Why most banks are holding on to their holding companies
It seemed like an idea that would catch fire.
More than two years have passed since BancorpSouth, Bank OZK and Zions Bank ditched the holding companies to reduce costs and eliminate regulatory bureaucracy. Those efforts led to speculation that more banks could follow their lead.
Very few banks have done that. The number of bank holding companies with assets of $10 billion or more — the group largely viewed as having the most to gain from scrapping their BHCs — has increased by 13% from late 2017, according to Federal Reserve data.
For many banks, the benefits of keeping their holding companies are outweighing the perks of abandoning them, industry experts said. For instance, rate cuts are making it advantageous for smaller banks to use BHCs to issue subordinated debt that can then be injected into their bank units, said Matthew Dyckman, a lawyer at with Goodwin Procter in Washington.
Banks with assets of less than $1 billion, under the Fed’s Small Bank Holding Company Policy Statement, can use debt to finance up to three-fourths of the purchase price of an acquisition.
"Absent specific regulatory or other reasons for doing so, we do not expect to see many banks to eliminate their holding companies," Dyckman said.
One reason to eliminate the BHC would be to remove some regulatory burden. Such was the case at the $1.2 billion-asset Northeast Bank in Lewiston, Maine, which announced plans in January to get rid of its holding company, which had been regulated by the Fed.
But it has been hard to determine the bottom-line benefits of such moves, industry observers said.
The only noticeable change at Bank OZK is that the Little Rock, Ark., company no longer files documents with the Securities and Exchange Commission, said Stephen Scouten, an analyst at Sandler O’Neill.
"Their releases have become more difficult for some investors to find," Scouten said. "I think it eliminated some redundancies ... but nothing visible."
While it is possible that other banks could scrap their BHCs, Scouten said other regionals, including Home BancShares, Simmons First National and Pinnacle Financial Partners, considered the move before opted to maintain the status quo.
"There's a view that this creates a negative optic," Scouten said. "Some investors seem to believe it’s an attempt to have reduced regulatory oversight.
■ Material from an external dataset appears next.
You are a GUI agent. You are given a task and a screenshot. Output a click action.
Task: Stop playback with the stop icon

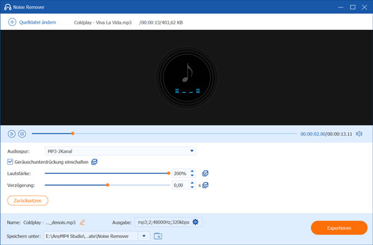[22, 134]
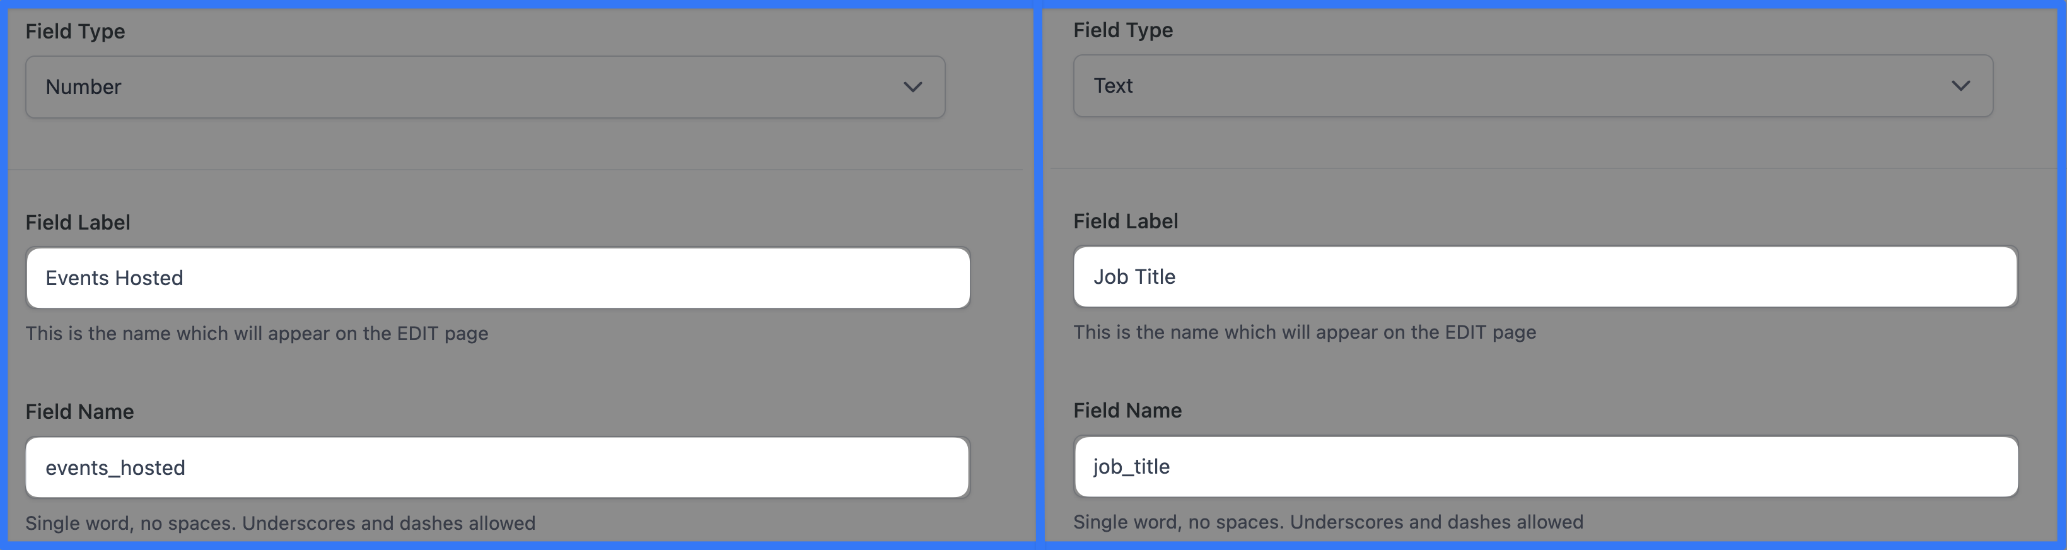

I don’t agree with that personally, but that’s one of the narratives."
Bank investor Phil Timyan said there was plenty of talk about poor optics when Bank OZK got rid of its holding company, noting that nearly 12 million of the bank's shares were shorted a year ago. The company was also dealing with investor concerns about its large concentration of commercial real estate loans.
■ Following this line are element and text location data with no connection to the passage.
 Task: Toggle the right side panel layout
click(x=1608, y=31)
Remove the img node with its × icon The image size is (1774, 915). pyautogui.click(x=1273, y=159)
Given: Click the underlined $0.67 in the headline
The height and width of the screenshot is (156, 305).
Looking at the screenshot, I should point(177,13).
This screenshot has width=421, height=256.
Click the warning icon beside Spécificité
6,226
Zions, meanwhile, made it clear that its move in 2017 was designed to sidestep the annual stress testing process for systemically important financial institutions with more than $50 billion in assets. That rationale was largely eliminated when lawmakers raised the SIFI threshold to $250 billion.
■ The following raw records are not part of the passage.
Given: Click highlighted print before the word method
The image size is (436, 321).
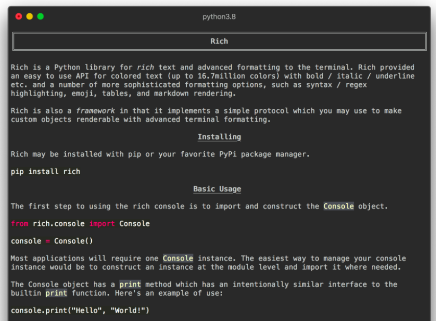Looking at the screenshot, I should 130,284.
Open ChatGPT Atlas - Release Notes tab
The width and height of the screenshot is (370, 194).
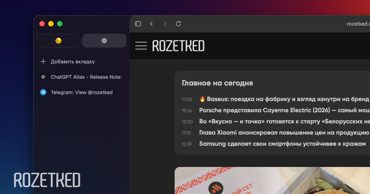tap(86, 77)
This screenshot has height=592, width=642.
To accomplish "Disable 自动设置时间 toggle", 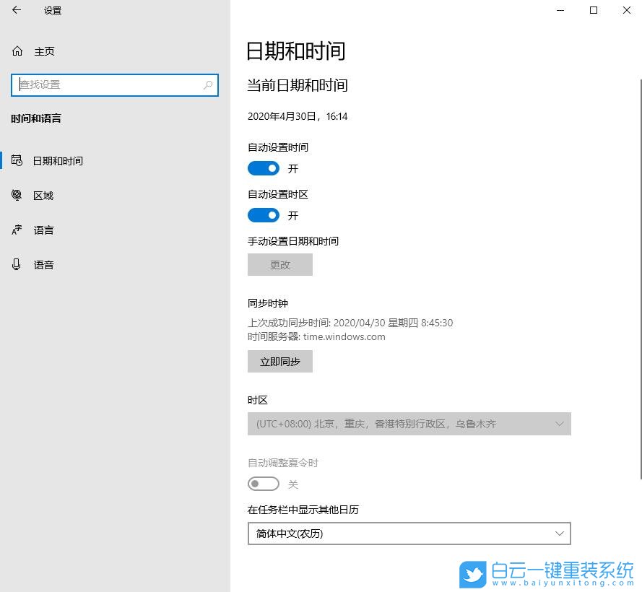I will pos(264,168).
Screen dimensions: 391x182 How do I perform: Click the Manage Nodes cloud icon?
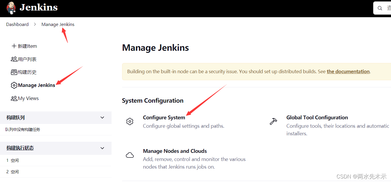130,155
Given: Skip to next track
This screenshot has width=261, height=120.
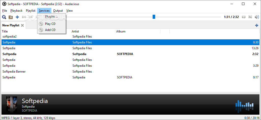Looking at the screenshot, I should 31,17.
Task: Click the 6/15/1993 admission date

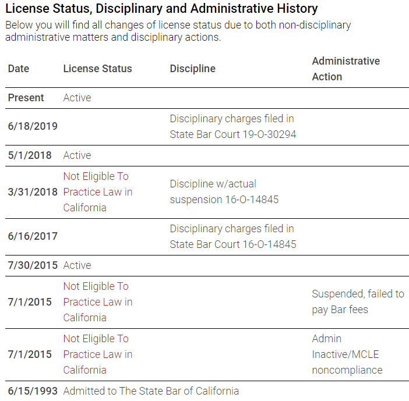Action: [33, 391]
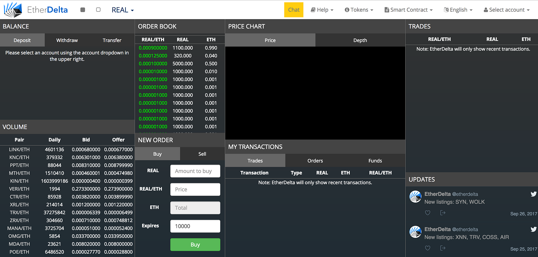Open the Withdraw tab in Balance

point(67,40)
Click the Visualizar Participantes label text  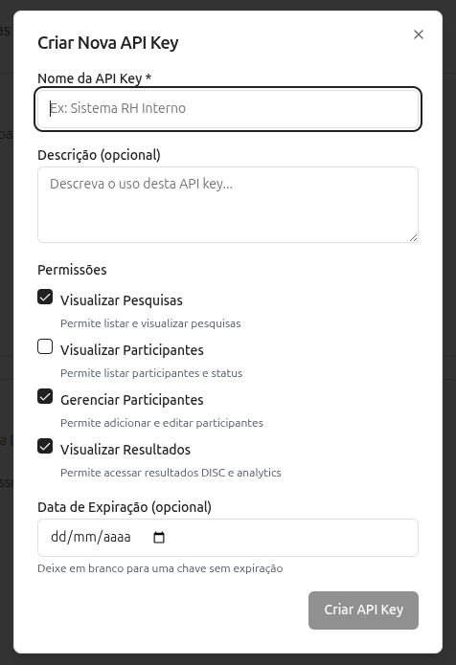pos(132,350)
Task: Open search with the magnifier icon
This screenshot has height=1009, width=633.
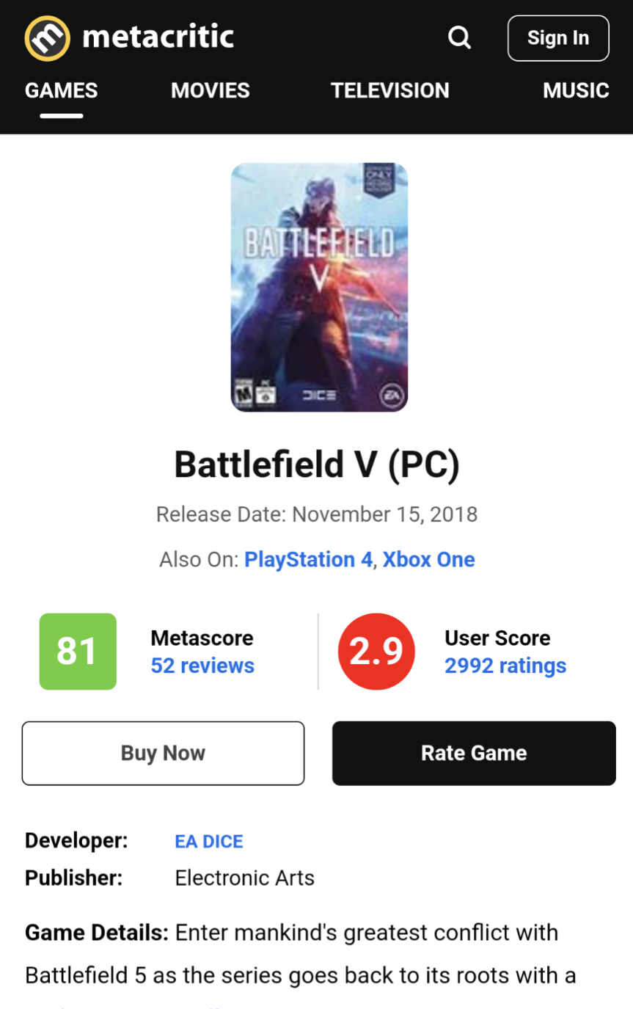Action: click(460, 37)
Chatter about abandoning holding companies has since died down.
David Chiaverini, an analyst at Wedbush Securities, said he's heard little talk of other banks making such a change. He recently brought the topic up with a midsize bank, only to be told that no changes were afoot.
"I haven’t been hearing or noticing any concerns in the industry regarding whether to retain or abandon their BHC structures," said bank consultant Danny Payne. "I think they’re here to stay."